Your faculty and staff news since 1965
Current Issue: September 22, 2003
Volume 39, Number 5

College of Nursing to recruit rural nurses to Web program

By Lynn Melton

Faculty in the UNM College of Nursing will use a $650,000 grant from the federal Health Resources and Services Administration to recruit nurses from throughout New Mexico to advance their educations via the Web and help them stick with the program until they get their degrees.

“Having to travel to Albuquerque for more education is bad for the nurses throughout the state and the facilities they work in,” said Geoff Shuster, associate professor in the UNM College of Nursing. “The facilities lose the expertise of these nurses, and the nurses lose income and time with their families.

“It is important for New Mexico and the University of New Mexico to be able to offer programs that ‘educate in place,’ “ Shuster said.

UNM’s Web program offers a Bachelor’s of Science in Nursing (BSN) curriculum tailored to registered nurses (RNs) who already earned their associate degrees at local community colleges. Shuster and Gloria Birkholz, another UNM College of Nursing professor, will recruit them to the “RN to BSN” program through advertising, letters, face-to-face meetings in rural communities, an 800 telephone line and a website.

UNM also offers a complete Web-based master’s of science in nursing (MSN) program that can be accelerated with courses in the RN-BSN program.

The professors will help the students stick with the program by regularly seeking feedback about what works and what doesn’t, and revising the program accordingly.

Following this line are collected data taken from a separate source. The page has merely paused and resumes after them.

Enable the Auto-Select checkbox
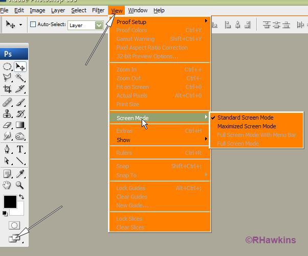Image resolution: width=308 pixels, height=256 pixels. pyautogui.click(x=33, y=24)
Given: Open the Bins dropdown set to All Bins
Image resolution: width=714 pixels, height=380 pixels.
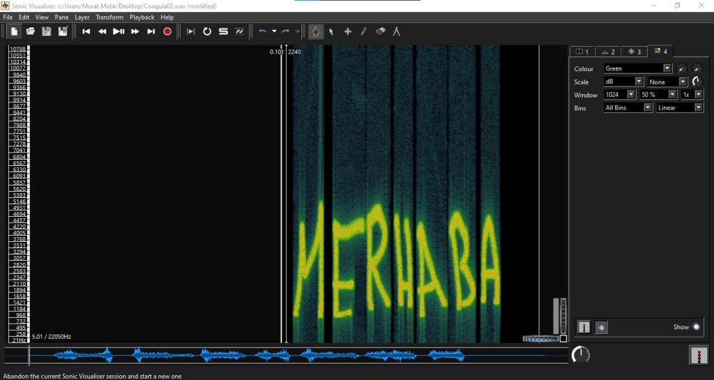Looking at the screenshot, I should (628, 108).
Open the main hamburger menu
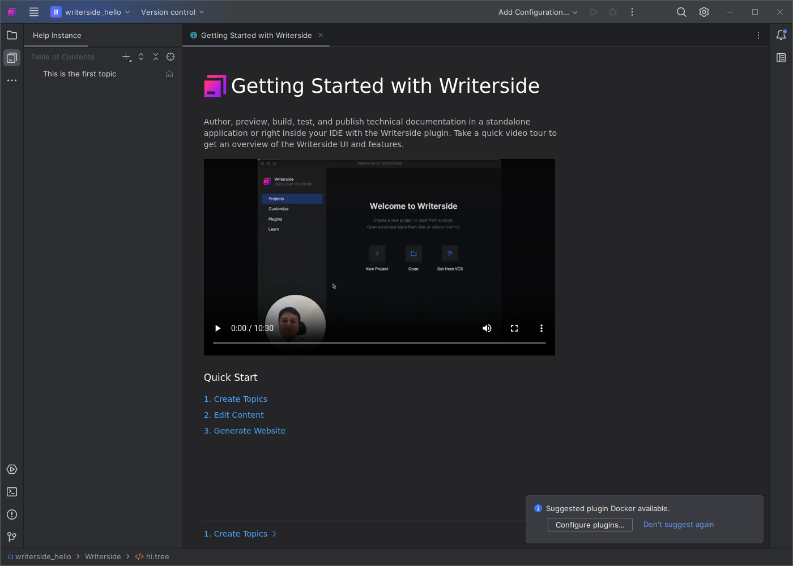 click(34, 12)
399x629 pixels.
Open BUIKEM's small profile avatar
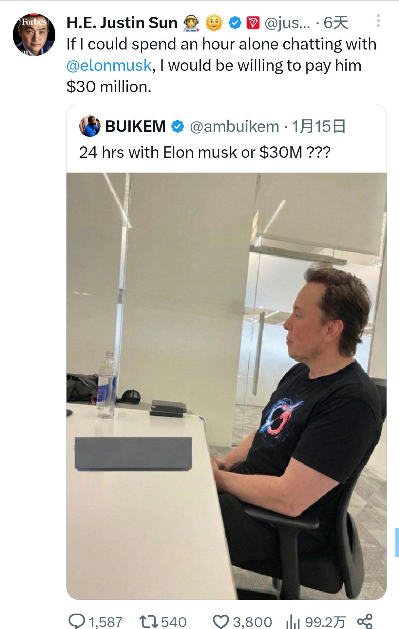pyautogui.click(x=89, y=126)
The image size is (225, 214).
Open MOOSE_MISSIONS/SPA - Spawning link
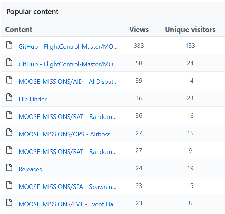coord(68,187)
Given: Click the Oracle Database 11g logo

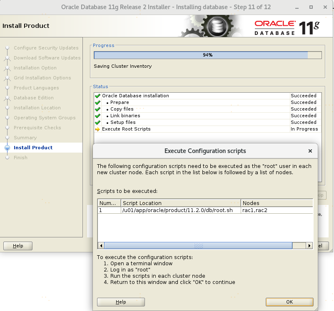Looking at the screenshot, I should (287, 27).
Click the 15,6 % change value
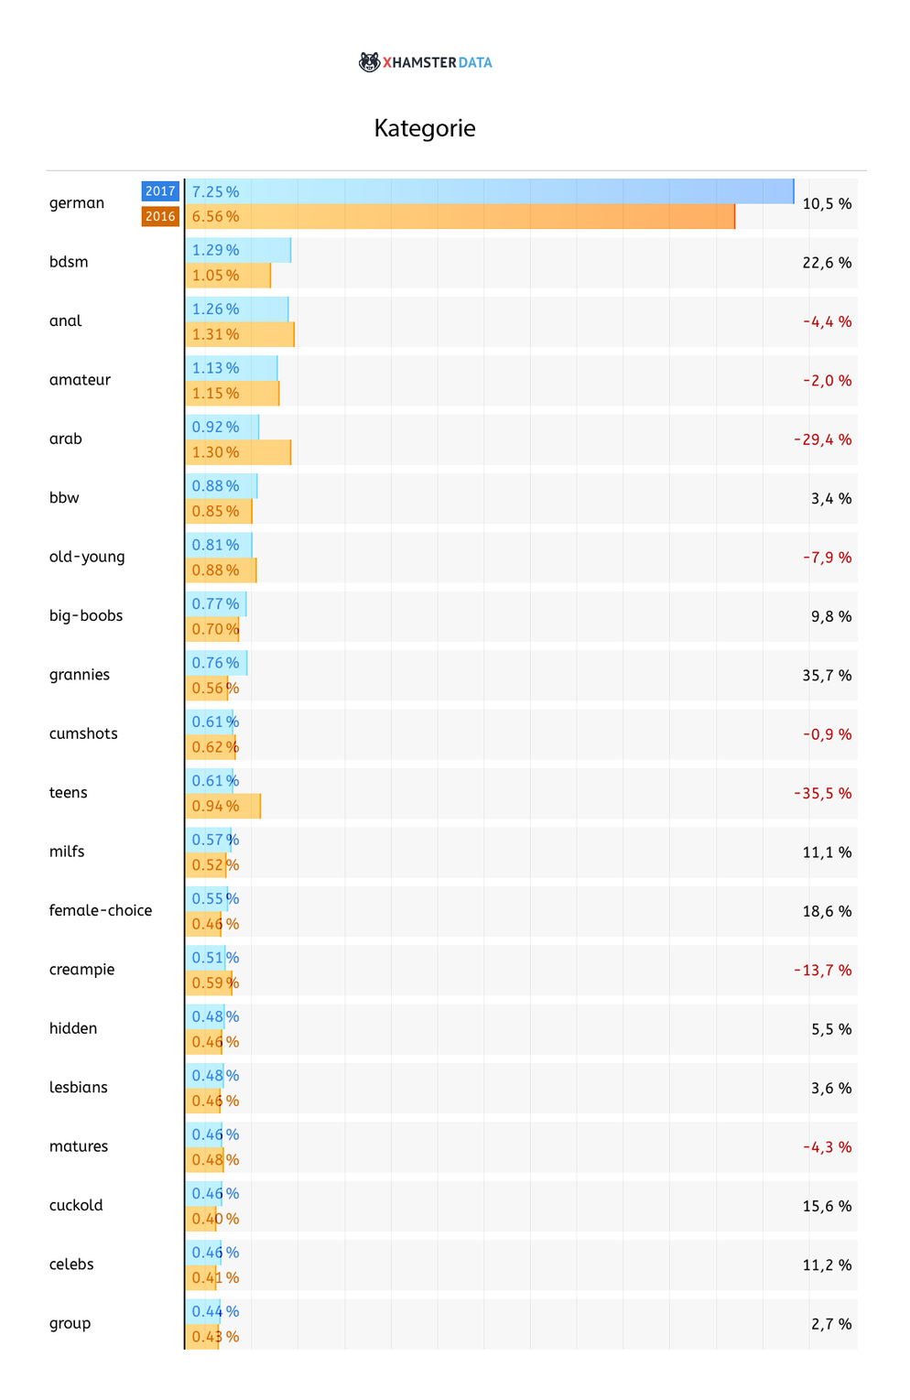 [x=827, y=1207]
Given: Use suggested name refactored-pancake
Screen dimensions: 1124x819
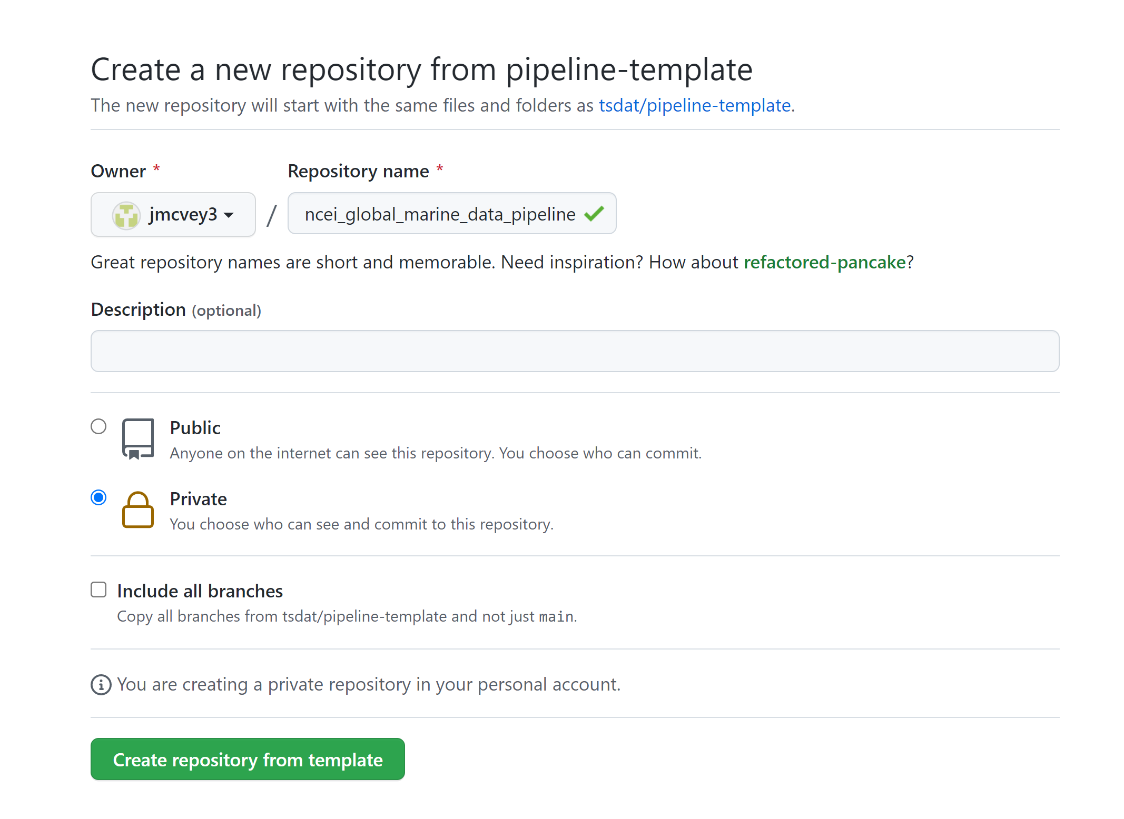Looking at the screenshot, I should (824, 262).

The RN to BSN program focuses on critical thinking, leadership, management, community health and public policy – skills that enhance a nurse’s competence and are ideal to teach via the Web, Shuster said. More highly-educated nurses are needed in today’s increasingly complex healthcare settings, he added.

Nurses with BSN and MSN degrees also are able to take leadership positions within their organizations, Birkholz said, and nurses with MSN degrees are able to fill the need for faculty at the community colleges that provide Associate Degree nursing education and want to increase the number of students they graduate.

A group of industry representatives studying the state’s nursing shortage recently concluded that to begin to solve the shortage, New Mexico must double the number of students who graduate from the state’s nursing schools each year.

Currently about 11 percent, the shortage could reach 57 percent by the year 2025 if nothing is done to address it, according to projections from the federal Health Resources and Services Administration.

While some private institutions have offered similar degrees via the Web, Shuster and Birkholz hope to attract students who might have found those programs too expensive. UNM’s online web based program costs the same as the courses on-campus in Albuquerque, plus a technical fee per course.